FORUM KEADILAN – Menteri Keuangan (Menkeu) RI, Purbaya Yudhi Sadewa, menegaskan bahwa utang kereta cepat Whoosh seharusnya ditangani oleh Badan Pengelola Investasi Daya Anagata Nusantara (BPI Danantara).

Purbaya menjelaskan bahwa Danantara sebagai holding BUMN, sudah mengambil 80 persen dari dividen dari BUMN dan seharusnya utang Whoosh dikelola oleh Danantara melalui dividen mereka.

“Harusnya mereka tarik (pembayaran) dari situ (dividen) aja. malah bisa bagus kalau bisa tarik dari situ. Jadi kalau pakai APBN dulu agak lucu karena untungnya ke dia susahnya ke kita, harusnya kalau diambil ambil semua,” ujar Purbaya di Tempat Pemeriksaan Fisik Terpadu (TPFT) Graha Segara, Tanjung Priok, Jakarta Utara, Senin, 13/10/2025.

Ia menilai bila utang Whoosh ditanggung oleh APBN, hal ini akan lucu. Dikarenakan, Danantara yang akan mengambil dividennya, namun Kementerian Keuangan (Kemenkeu) yang menanggung utangnya.

“Jadi kalau pakai APBN dulu agak lucu karena untungnya ke dia susahnya ke kita, harusnya kalau diambil ambil semua,” tegasnya.

Diketahui sebelumnya, Menteri Keuangan RI, Purbaya Yudhi Sadewa, menolak bila Anggaran Pendapatan dan Belanja Negara (APBN) dipakai untuk menanggung sebagian utang proyek Kereta Cepat Jakarta-Bandung atau Whoosh yang dioperasikan oleh PT Kereta Cepat Indonesia China (KCIC).
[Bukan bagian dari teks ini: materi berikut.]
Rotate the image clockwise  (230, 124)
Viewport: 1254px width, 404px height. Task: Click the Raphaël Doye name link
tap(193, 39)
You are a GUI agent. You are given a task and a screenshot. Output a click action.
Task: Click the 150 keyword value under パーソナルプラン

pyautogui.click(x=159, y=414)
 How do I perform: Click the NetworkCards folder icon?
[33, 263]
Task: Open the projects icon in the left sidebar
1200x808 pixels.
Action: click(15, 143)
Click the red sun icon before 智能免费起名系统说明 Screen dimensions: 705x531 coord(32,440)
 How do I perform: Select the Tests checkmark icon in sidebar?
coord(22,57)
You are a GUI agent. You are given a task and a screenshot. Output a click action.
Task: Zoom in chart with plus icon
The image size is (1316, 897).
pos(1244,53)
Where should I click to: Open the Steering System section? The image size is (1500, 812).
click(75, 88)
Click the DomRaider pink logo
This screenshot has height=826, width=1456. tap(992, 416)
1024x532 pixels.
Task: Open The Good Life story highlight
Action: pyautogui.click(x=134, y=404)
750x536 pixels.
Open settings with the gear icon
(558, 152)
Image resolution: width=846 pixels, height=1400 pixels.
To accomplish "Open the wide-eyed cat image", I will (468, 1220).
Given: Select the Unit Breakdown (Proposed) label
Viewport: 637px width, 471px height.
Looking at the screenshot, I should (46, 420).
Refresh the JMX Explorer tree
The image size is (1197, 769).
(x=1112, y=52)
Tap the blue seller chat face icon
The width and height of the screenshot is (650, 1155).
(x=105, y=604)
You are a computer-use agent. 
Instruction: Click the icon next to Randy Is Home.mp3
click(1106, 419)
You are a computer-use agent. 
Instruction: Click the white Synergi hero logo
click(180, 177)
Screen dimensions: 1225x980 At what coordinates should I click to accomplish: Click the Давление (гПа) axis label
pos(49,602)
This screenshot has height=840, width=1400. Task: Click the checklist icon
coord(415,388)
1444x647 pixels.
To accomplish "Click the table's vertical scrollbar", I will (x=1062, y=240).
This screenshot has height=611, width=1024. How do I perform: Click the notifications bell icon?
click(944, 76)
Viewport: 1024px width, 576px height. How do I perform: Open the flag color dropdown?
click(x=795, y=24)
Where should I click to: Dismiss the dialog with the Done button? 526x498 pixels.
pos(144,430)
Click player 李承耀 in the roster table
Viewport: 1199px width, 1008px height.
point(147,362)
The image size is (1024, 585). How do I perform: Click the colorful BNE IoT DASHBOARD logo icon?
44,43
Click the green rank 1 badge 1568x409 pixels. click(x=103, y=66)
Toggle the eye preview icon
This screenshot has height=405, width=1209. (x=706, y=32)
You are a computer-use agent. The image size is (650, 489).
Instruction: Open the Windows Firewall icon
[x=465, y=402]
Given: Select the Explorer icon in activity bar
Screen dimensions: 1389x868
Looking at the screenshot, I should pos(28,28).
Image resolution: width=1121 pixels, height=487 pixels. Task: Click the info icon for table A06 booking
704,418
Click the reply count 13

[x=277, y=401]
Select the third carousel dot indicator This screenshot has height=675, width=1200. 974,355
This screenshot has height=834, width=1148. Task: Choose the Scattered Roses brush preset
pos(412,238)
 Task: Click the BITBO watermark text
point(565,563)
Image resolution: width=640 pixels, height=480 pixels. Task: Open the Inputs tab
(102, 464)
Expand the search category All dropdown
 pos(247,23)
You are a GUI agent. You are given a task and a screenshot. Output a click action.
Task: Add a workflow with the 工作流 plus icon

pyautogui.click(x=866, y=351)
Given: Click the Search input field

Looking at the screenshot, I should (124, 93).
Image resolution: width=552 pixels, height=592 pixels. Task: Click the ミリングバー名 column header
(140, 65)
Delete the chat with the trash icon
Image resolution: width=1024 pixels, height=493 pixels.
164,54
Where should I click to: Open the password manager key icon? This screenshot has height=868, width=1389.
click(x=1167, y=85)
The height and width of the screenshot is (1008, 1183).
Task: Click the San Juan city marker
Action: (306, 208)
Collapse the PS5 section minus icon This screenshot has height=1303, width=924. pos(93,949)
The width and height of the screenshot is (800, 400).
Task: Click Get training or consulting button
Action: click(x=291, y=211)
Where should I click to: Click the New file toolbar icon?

Purbaya menilai bahwa tanggung jawab pembayaran utang seharusnya dikelola oleh Badan Pengelola Investasi (BPI) Danantara Indonesia yang menaungi proyek tersebut.

“Utang KCIC dibiayai APBN, saya belum dihubungi untuk masalah itu, nanti begitu ada saya di jumpa pers mingguan saya kasih tahu updatenya seperti apa,” kata Purbaya via Zoom saat mengisi Media Gathering Kemenkeu 2025 di Novotel Bogor, Jawa Barat, Jumat, 10/10/2025.

Menurutnya, hingga saat ini Kementerian Keuangan (Kemenkeu) belum menerima pembahasan resmi dari pihak terkait mengenai usulan agar sebagian utang PT KCIC ditanggung oleh negara.

Tetapi, Purbaya menilai bahwa Danantara sudah memiliki kapasitas keuangan yang cukup untuk menyelesaikan masalah itu tanpa perlu mengandalkan APBN.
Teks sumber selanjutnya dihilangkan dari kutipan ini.